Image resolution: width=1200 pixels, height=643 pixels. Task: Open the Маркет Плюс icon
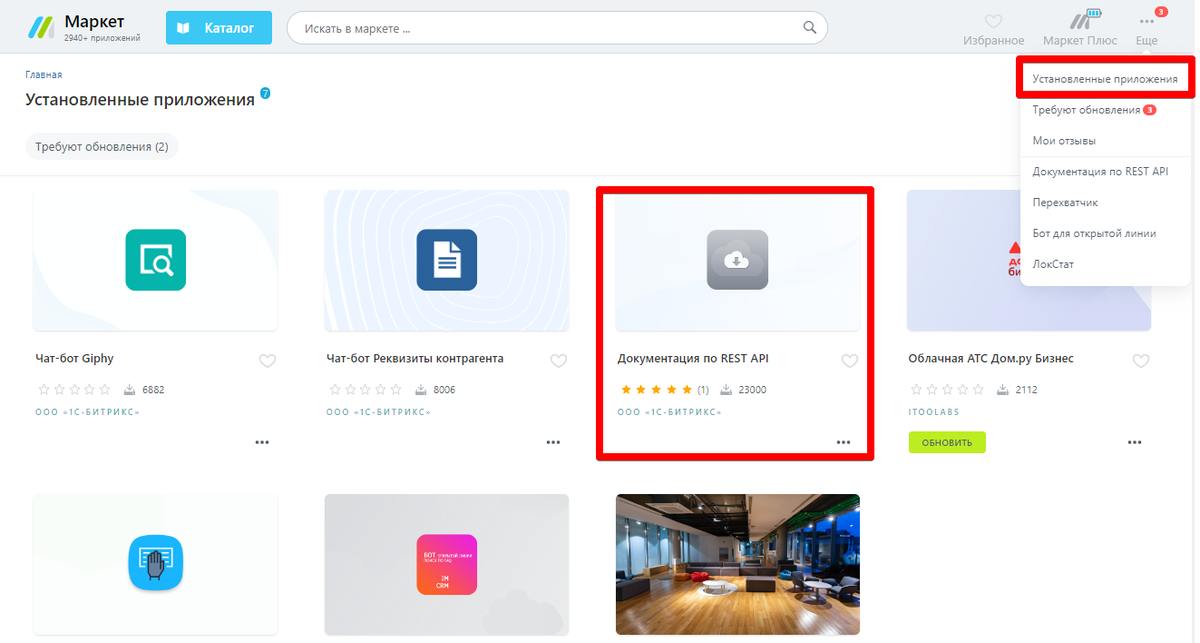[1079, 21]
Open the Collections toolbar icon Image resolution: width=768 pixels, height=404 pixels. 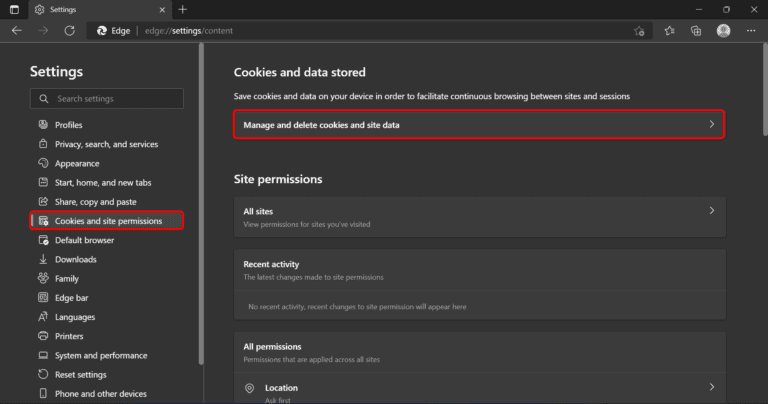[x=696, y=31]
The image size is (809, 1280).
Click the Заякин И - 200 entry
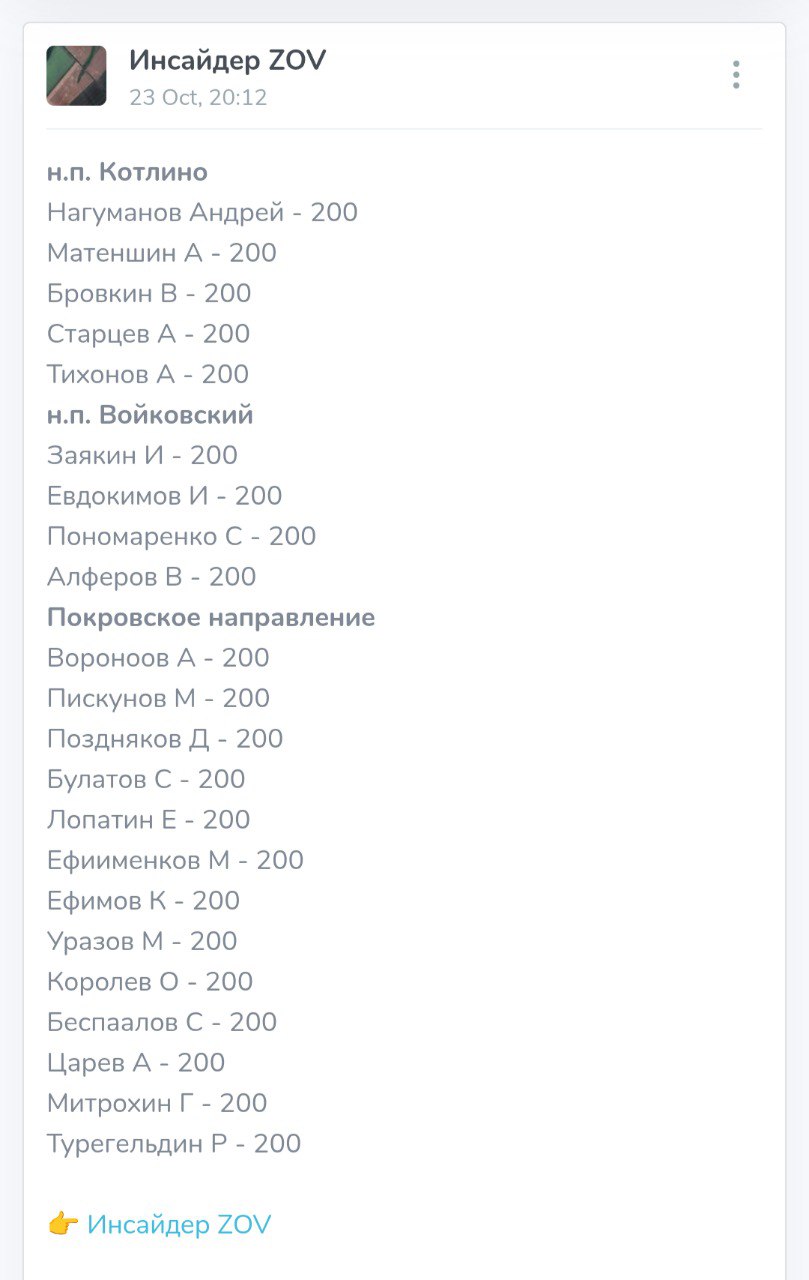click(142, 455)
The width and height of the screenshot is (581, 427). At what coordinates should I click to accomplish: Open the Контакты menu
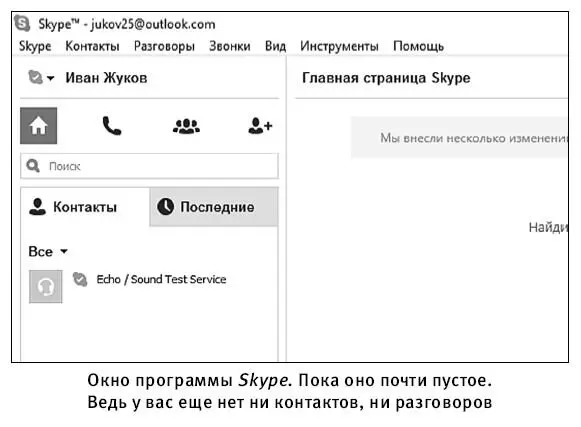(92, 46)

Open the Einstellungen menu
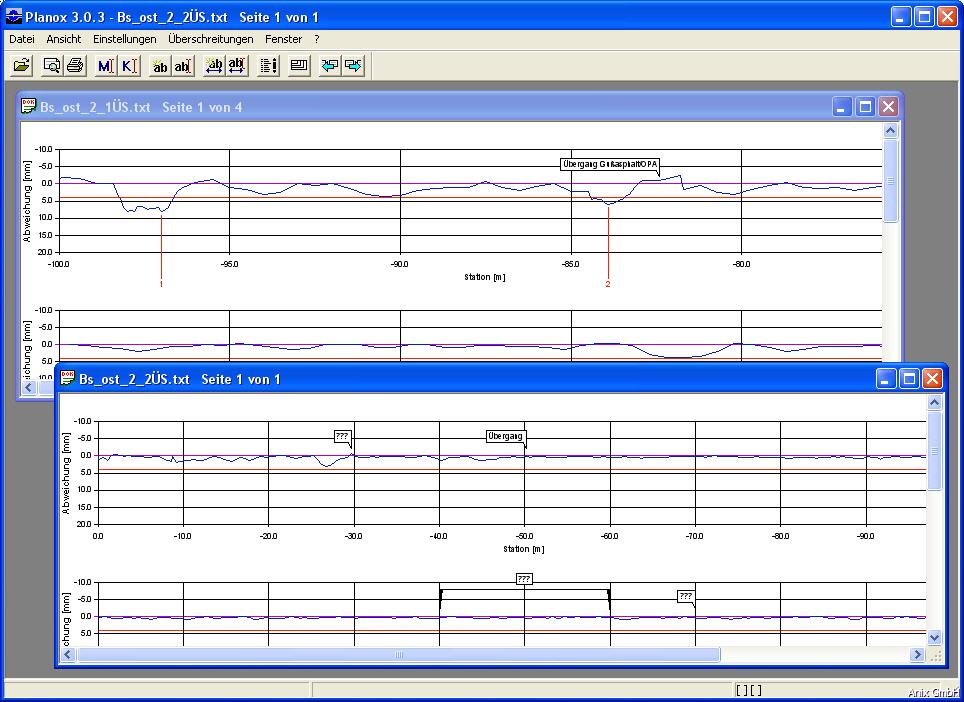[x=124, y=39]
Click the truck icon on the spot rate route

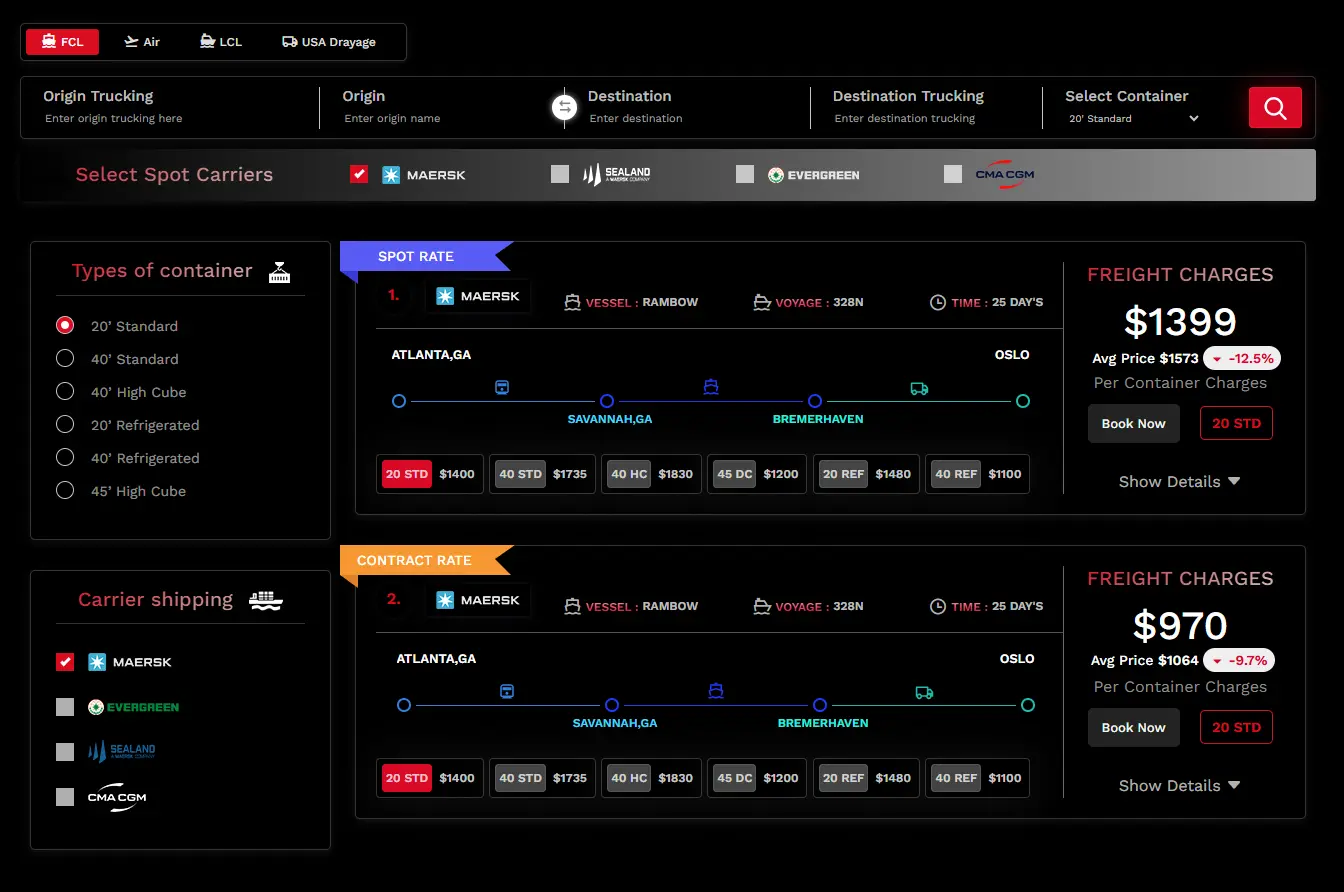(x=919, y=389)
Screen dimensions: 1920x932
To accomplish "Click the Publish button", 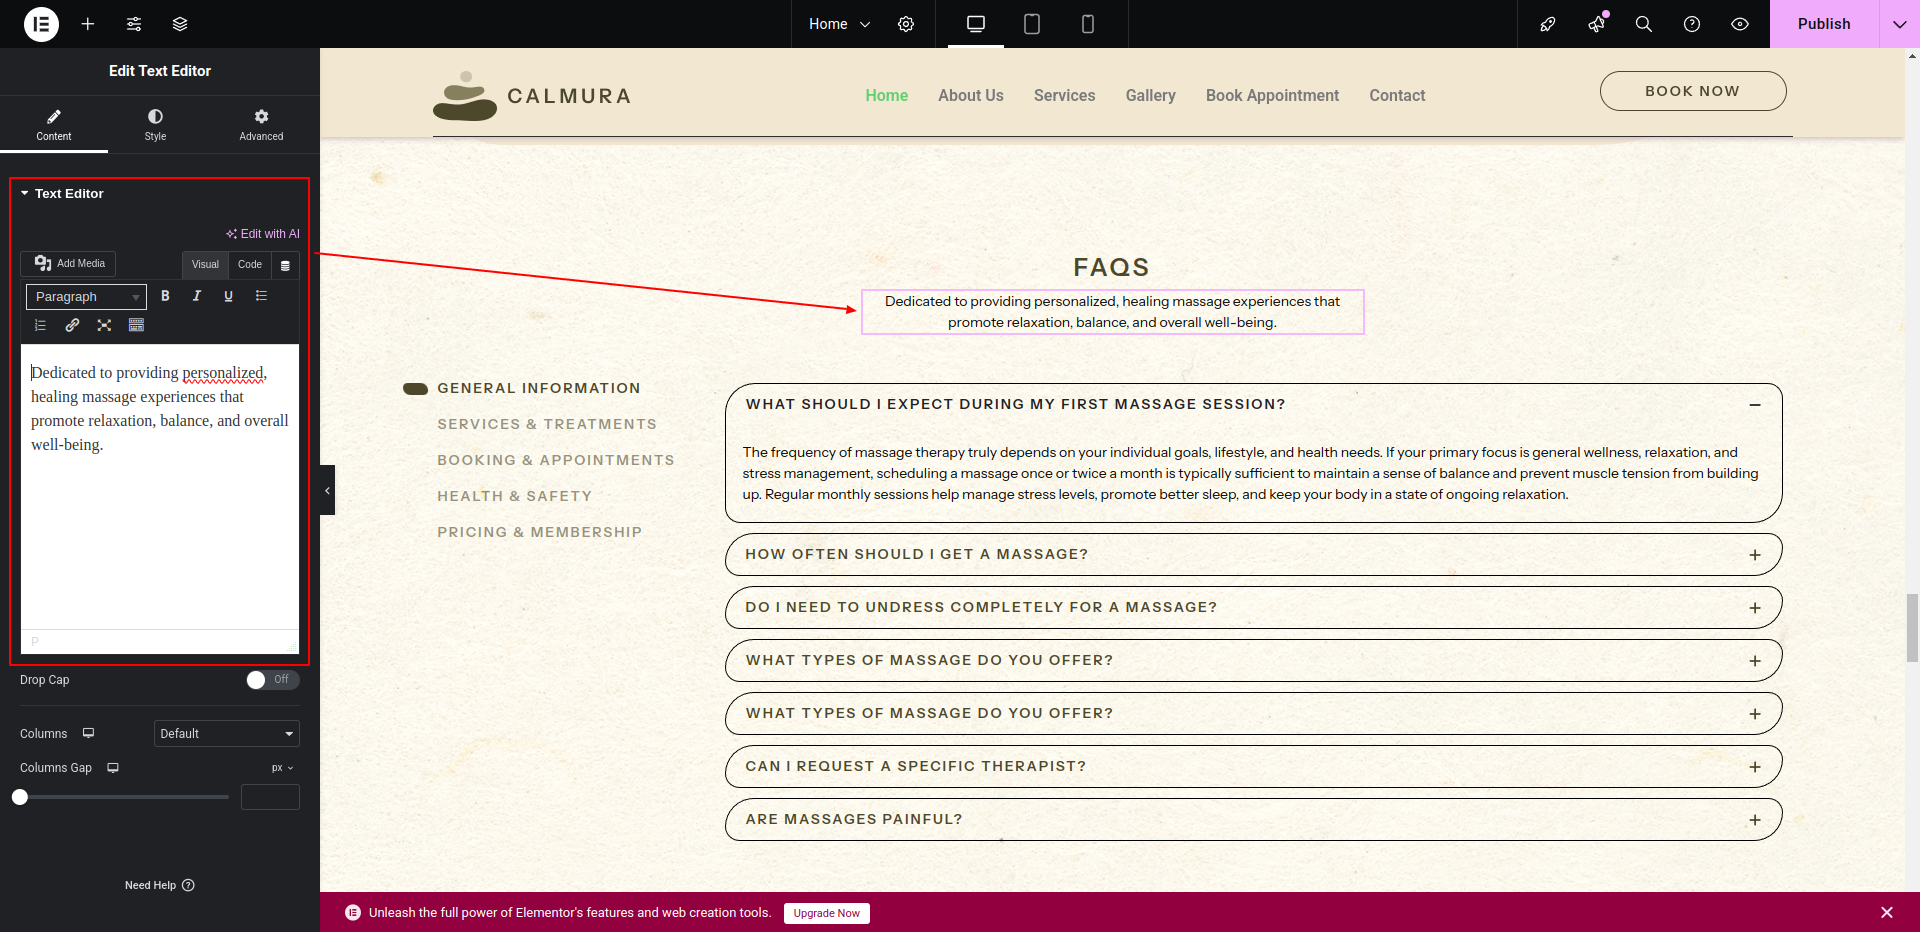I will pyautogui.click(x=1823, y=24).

YOUR ASSIGNMENT
The result should be an exact copy of only the lines above from the one that holds "Click the Заякин И - 200 entry" through the one that holds "Screen dimensions: 1920x932", both ends included, without pictures.

PROBLEM SOLUTION
Click the Заякин И - 200 entry
click(142, 455)
The width and height of the screenshot is (581, 427). At what coordinates should I click to accomplish: Open the Контакты menu
(92, 46)

Open the Einstellungen menu
[x=124, y=39]
Click the truck icon on the spot rate route

(x=919, y=389)
Screen dimensions: 1920x932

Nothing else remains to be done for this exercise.